* Stored entries
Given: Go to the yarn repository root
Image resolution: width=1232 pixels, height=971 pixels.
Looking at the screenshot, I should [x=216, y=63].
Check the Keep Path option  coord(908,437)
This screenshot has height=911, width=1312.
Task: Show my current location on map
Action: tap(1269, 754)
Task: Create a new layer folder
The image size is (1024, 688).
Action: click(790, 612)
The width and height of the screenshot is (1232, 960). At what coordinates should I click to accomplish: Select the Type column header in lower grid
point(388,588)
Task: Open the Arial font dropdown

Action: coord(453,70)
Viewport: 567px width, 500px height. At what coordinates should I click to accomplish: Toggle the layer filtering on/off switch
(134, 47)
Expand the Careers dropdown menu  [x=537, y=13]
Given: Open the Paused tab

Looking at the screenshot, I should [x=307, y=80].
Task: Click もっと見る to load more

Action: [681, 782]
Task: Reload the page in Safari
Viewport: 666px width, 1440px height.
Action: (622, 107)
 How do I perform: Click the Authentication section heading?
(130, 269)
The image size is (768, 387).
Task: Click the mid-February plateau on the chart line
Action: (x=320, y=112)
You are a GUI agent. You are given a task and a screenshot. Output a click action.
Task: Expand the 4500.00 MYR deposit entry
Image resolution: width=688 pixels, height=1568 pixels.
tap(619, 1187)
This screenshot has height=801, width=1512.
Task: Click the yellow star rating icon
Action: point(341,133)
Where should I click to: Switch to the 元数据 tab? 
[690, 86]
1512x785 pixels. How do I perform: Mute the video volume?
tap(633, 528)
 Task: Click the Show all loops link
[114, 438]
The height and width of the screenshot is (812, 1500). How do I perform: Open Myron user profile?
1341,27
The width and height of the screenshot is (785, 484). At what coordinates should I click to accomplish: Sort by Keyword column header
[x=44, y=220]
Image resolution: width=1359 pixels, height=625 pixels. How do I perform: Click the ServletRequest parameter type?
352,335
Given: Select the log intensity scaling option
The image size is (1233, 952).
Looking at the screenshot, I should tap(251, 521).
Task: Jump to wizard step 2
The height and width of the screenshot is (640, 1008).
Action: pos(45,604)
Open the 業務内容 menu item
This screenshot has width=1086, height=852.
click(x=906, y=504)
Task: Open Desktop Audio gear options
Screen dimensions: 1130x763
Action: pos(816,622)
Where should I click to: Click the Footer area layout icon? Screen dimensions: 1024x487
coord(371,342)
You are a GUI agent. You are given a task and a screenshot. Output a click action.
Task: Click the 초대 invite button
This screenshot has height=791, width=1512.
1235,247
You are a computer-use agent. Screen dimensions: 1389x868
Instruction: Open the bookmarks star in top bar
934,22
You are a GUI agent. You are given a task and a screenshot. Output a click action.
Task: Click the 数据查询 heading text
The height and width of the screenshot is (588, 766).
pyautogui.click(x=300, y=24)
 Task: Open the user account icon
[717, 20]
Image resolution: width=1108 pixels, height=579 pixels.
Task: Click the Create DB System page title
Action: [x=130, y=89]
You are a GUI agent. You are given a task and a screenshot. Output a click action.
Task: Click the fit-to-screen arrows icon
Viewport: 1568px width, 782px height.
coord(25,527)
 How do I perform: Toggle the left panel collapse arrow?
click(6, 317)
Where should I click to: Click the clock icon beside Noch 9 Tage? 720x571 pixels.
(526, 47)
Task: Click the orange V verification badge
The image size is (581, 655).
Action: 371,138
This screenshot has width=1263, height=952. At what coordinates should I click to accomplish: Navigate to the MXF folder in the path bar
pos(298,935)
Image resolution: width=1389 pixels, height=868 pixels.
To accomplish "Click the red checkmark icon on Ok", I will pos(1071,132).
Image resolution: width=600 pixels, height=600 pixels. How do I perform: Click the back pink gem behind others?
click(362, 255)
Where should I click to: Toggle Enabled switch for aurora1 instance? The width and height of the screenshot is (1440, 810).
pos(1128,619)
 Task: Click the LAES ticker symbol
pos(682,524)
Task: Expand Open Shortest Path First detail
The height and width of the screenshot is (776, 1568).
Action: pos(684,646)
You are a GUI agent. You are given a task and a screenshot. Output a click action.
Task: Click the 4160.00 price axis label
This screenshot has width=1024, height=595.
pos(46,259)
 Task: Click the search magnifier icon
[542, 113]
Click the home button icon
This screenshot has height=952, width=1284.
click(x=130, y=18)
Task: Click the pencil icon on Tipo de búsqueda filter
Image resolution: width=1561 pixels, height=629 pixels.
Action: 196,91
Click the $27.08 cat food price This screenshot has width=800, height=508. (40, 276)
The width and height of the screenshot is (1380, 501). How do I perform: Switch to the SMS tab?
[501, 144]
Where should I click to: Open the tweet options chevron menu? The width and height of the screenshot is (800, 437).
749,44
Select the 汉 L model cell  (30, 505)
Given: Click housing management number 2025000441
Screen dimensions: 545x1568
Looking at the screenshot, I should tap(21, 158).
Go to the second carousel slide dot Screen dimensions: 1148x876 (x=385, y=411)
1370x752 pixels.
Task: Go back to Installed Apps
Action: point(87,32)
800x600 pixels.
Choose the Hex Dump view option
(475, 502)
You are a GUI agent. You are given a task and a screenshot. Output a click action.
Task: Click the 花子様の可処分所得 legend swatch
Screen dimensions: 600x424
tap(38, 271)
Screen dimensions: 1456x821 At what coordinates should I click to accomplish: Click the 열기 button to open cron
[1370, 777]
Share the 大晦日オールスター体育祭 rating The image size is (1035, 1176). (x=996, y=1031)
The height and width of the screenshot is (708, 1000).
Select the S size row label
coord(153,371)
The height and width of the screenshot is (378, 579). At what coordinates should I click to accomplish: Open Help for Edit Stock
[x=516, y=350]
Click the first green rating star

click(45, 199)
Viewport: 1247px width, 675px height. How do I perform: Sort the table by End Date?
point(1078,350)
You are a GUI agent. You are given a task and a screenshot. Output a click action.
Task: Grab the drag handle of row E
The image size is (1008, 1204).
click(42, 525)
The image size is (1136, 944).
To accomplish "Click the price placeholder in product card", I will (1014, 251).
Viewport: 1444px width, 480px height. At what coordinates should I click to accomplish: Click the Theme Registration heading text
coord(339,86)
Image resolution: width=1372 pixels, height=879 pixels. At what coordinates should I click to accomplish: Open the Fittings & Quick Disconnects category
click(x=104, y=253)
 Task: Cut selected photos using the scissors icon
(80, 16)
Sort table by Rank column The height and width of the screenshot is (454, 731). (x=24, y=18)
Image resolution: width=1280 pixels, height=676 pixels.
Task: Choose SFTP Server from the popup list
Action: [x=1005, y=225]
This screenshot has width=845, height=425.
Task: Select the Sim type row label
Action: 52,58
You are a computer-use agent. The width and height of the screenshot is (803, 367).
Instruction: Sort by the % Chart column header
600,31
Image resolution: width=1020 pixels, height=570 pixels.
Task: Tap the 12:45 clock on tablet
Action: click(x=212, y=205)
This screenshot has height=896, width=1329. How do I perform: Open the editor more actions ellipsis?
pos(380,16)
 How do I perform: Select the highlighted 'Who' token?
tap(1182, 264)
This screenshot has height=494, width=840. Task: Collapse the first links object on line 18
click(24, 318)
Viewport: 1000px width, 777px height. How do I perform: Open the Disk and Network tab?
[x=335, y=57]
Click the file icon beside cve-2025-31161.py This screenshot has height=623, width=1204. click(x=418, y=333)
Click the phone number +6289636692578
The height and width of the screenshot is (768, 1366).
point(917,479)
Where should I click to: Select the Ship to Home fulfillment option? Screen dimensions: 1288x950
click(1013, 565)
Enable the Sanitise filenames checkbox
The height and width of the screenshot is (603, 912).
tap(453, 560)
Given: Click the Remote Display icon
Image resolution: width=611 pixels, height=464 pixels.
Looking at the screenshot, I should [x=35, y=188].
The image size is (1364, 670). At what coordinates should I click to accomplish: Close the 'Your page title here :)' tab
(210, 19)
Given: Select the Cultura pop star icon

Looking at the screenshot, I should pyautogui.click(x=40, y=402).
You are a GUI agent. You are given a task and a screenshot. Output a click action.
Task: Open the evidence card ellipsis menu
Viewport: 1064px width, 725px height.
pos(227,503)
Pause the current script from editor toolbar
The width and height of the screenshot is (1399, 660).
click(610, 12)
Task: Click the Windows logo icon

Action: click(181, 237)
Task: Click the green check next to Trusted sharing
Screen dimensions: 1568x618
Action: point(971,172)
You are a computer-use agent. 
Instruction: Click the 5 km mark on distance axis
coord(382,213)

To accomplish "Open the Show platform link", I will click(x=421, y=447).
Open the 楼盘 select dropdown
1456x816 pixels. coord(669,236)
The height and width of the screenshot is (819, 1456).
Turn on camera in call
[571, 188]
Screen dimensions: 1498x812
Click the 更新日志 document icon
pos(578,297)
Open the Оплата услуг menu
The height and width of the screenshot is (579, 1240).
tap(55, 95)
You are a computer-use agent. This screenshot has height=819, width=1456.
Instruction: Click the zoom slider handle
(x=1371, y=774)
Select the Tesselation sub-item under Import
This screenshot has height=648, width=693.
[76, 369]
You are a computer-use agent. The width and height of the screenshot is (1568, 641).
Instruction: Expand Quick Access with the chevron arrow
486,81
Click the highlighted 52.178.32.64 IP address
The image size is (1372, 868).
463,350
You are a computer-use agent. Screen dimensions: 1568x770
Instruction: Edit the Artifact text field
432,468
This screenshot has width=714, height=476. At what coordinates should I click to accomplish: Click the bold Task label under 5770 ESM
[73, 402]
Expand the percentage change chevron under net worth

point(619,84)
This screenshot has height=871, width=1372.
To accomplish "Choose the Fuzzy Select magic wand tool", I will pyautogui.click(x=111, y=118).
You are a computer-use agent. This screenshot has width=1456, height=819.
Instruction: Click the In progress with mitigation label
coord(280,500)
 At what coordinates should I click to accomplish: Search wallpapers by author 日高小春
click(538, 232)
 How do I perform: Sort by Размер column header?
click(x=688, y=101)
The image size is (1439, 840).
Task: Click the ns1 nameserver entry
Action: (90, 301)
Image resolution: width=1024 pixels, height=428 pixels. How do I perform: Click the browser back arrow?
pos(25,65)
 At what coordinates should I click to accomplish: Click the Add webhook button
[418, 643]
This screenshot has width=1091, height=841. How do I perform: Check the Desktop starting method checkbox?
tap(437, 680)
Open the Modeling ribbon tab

* Given instruction
Output verbatim the lines of the data from its first line through the line containing "Action: (x=320, y=112)", inclusive.

* Solution
Given: Go to the yarn repository root
Image resolution: width=1232 pixels, height=971 pixels.
Looking at the screenshot, I should [x=216, y=63].
Check the Keep Path option  coord(908,437)
This screenshot has height=911, width=1312.
Task: Show my current location on map
Action: tap(1269, 754)
Task: Create a new layer folder
The image size is (1024, 688).
Action: click(790, 612)
The width and height of the screenshot is (1232, 960). At what coordinates should I click to accomplish: Select the Type column header in lower grid
point(388,588)
Task: Open the Arial font dropdown

Action: coord(453,70)
Viewport: 567px width, 500px height. At what coordinates should I click to accomplish: Toggle the layer filtering on/off switch
(134, 47)
Expand the Careers dropdown menu  [x=537, y=13]
Given: Open the Paused tab

Looking at the screenshot, I should [x=307, y=80].
Task: Click もっと見る to load more

Action: [681, 782]
Task: Reload the page in Safari
Viewport: 666px width, 1440px height.
Action: (622, 107)
 How do I perform: Click the Authentication section heading?
(130, 269)
The image size is (768, 387).
Task: Click the mid-February plateau on the chart line
Action: (x=320, y=112)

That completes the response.